### [GIVEN PASSAGE]
Content starts
By Chand Bellur
July 15, 2020 at 5:39 p.m. PT
- A malicious user or group gained access to several high profile Twitter accounts today.
- Compromised accounts ask Twitter followers to send $1000 to a bitcoin account, promising to send back $2000 immediately thereafter.
- Prominent Twitter users such as Barack Obama, Bill Gates, Elon Musk, Kanye West, Joe Biden, Apple, and other major corporations are affected by the security breach.
Twitter Compromised by Bitcoin Bandit
Microblogging platform Twitter is currently under attack. The social media company’s top celebrity accounts, stolen by a malicious actor or group, are now conning followers out of $1000, promising to double their money.
The attack started around 4 PM ET today, and is ongoing. It’s important to realize, if you’re following a famous person promising to double your $1000 contribution, it’s best to ignore the Tweet. It’s unclear how much money the attack has drawn; however, Twitter’s hour-long silence most likely aided and abetted the security breach.
The social media company managed to delete many offending Tweets; however, they’ve been unable to handle the attack. As of 6 PM ET, Twitter disabled many high profile accounts, preventing them from sending Tweets altogether. Muting several celebrity accounts is new territory for the San Francisco based company.
It’s unclear how malicious users were able to take over so many accounts. It’s possible that the hacker or group found a security hole in Twitter’s authentication process. As more companies rely on single sign-on techniques, any trusted authentication partner poses a risk to other platforms, such as Twitter. It’s also possible that it’s an inside job, or someone stole the credentials of a Twitter administrator.
Given Twitter’s lackluster engineering, it’s likely that the breach was due to internal negligence. The company’s product is nothing special in terms of technology. The psychology behind social media made Twitter huge, not their technical prowess.
Seeding their platform with celebrities in its early stages led to rapid growth of the platform. This doesn’t mean Twitter’s engineering is rock solid. It took them over a decade to increase the size of Tweets. They’re still struggling to cope with this security breach, which most tech companies wouldn’t have experienced in the first place.
Content ends
### [LISTED ENTRIES]
Content starts
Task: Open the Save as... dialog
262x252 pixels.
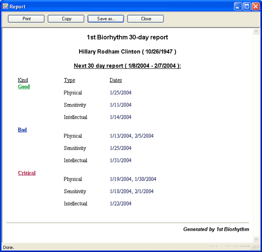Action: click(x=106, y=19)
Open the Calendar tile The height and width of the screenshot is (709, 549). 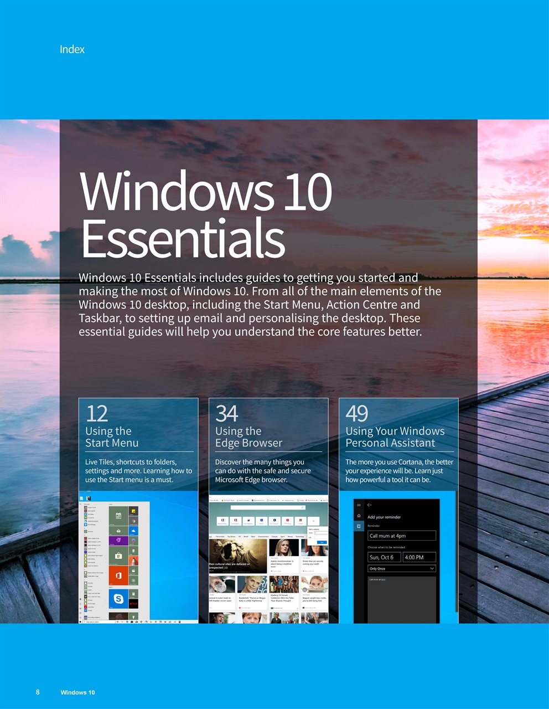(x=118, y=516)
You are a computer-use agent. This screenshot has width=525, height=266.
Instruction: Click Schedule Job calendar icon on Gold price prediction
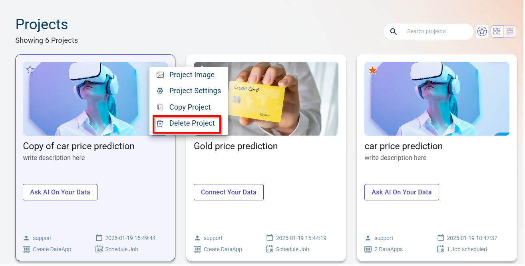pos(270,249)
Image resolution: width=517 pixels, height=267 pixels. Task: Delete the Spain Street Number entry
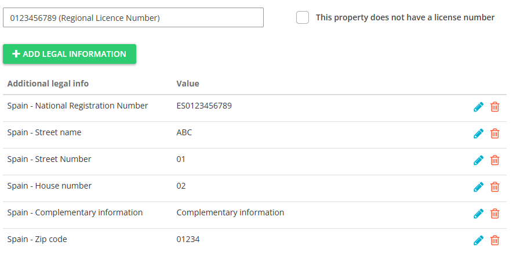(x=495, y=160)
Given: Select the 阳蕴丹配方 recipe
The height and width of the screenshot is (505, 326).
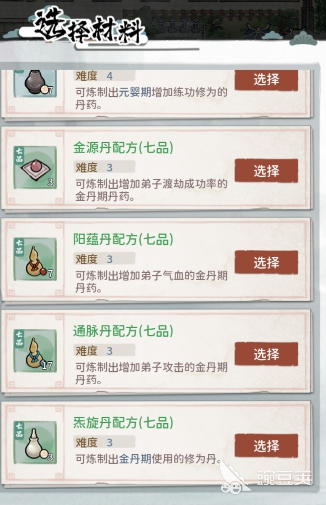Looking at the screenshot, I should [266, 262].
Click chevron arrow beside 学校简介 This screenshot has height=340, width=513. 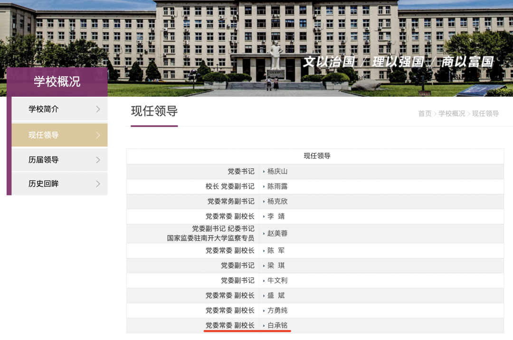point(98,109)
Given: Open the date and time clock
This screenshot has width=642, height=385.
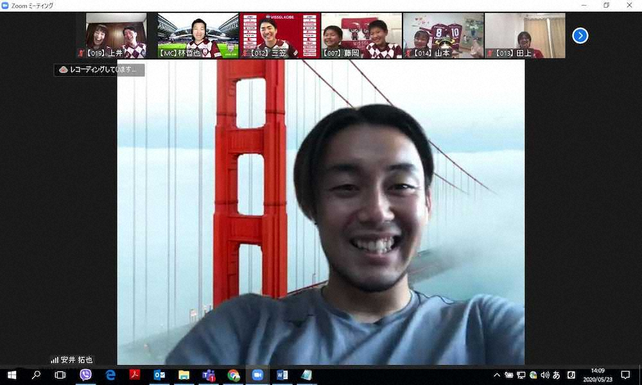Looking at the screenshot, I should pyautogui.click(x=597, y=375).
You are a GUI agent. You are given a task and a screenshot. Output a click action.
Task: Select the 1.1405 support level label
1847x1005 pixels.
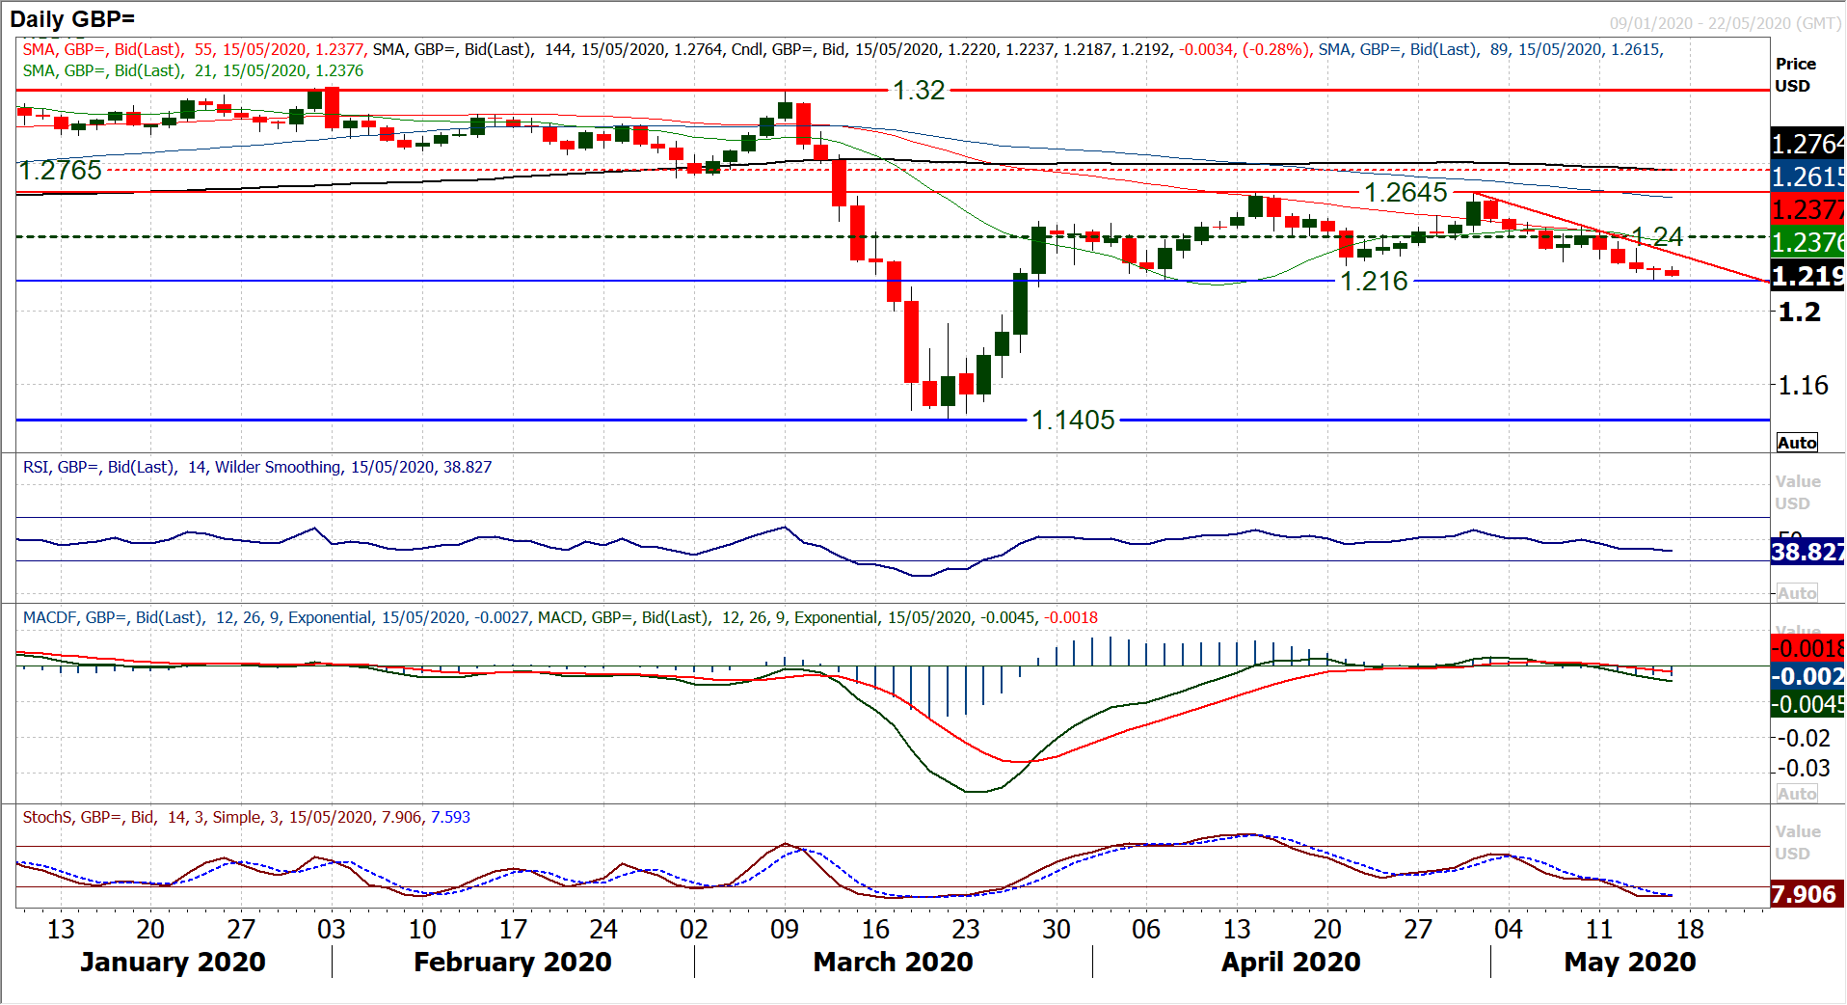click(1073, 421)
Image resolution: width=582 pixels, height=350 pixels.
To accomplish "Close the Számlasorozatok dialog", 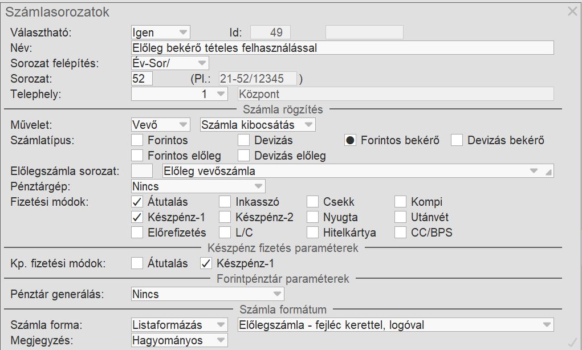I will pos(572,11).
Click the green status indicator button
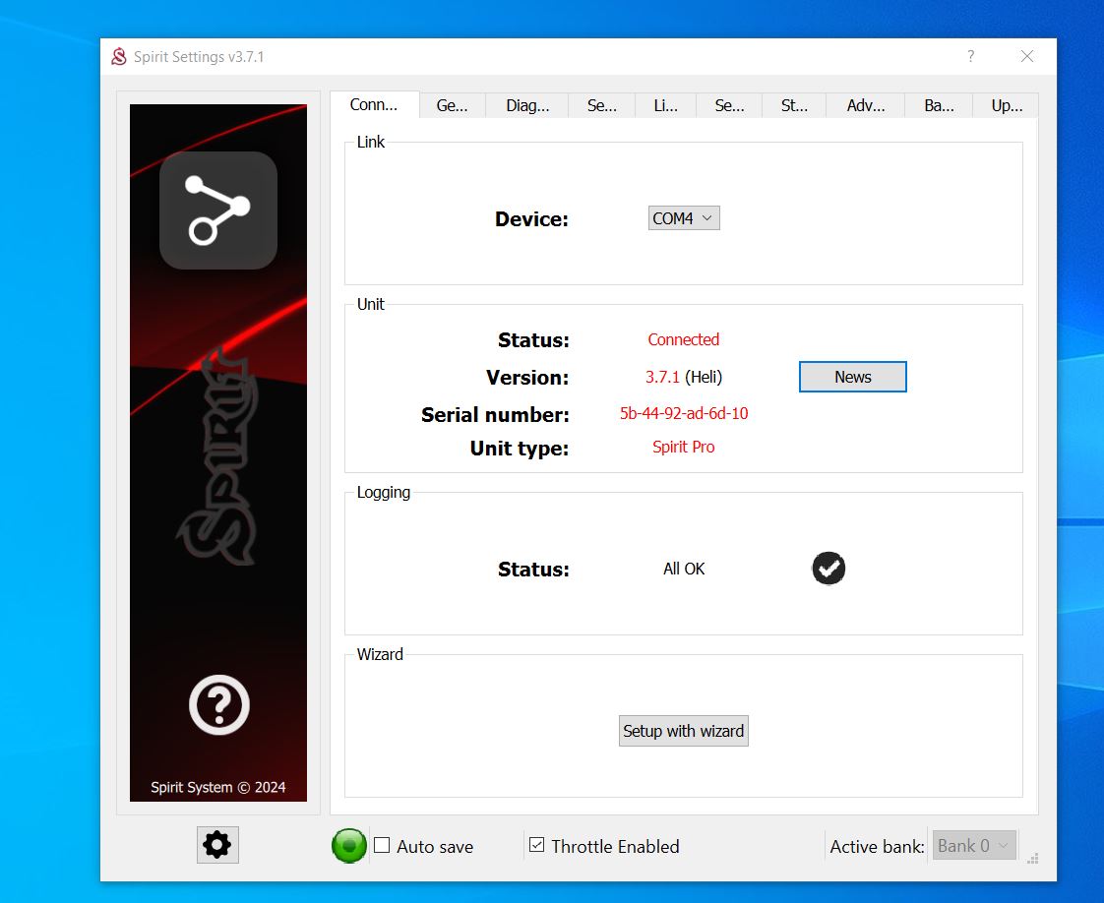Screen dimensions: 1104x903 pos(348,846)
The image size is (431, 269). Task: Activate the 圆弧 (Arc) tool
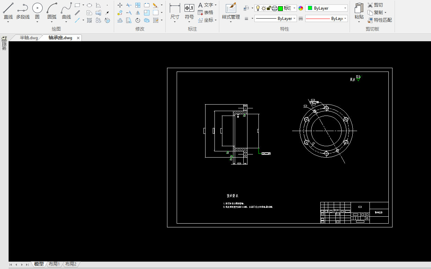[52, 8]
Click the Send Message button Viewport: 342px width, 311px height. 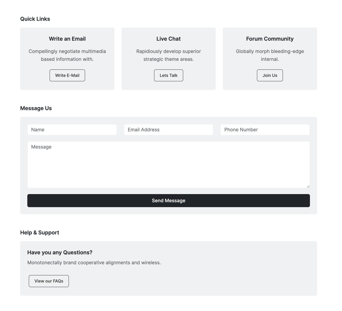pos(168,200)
Content ends
### [PROBLEM SET]
- 1) From the article about the Twitter breach, repeat word for word the part that opens with the words containing "The social media company managed" and closes with "Francisco based company.".
- 2) In the article about the Twitter breach, what step did Twitter take as of 6 PM ET?
The lines have no connection to the article about the Twitter breach.

### [TASK ANSWERS]
- 1)
The social media company managed to delete many offending Tweets; however, they’ve been unable to handle the attack. As of 6 PM ET, Twitter disabled many high profile accounts, preventing them from sending Tweets altogether. Muting several celebrity accounts is new territory for the San Francisco based company.

- 2) It disabled many high profile accounts, preventing them from sending Tweets altogether.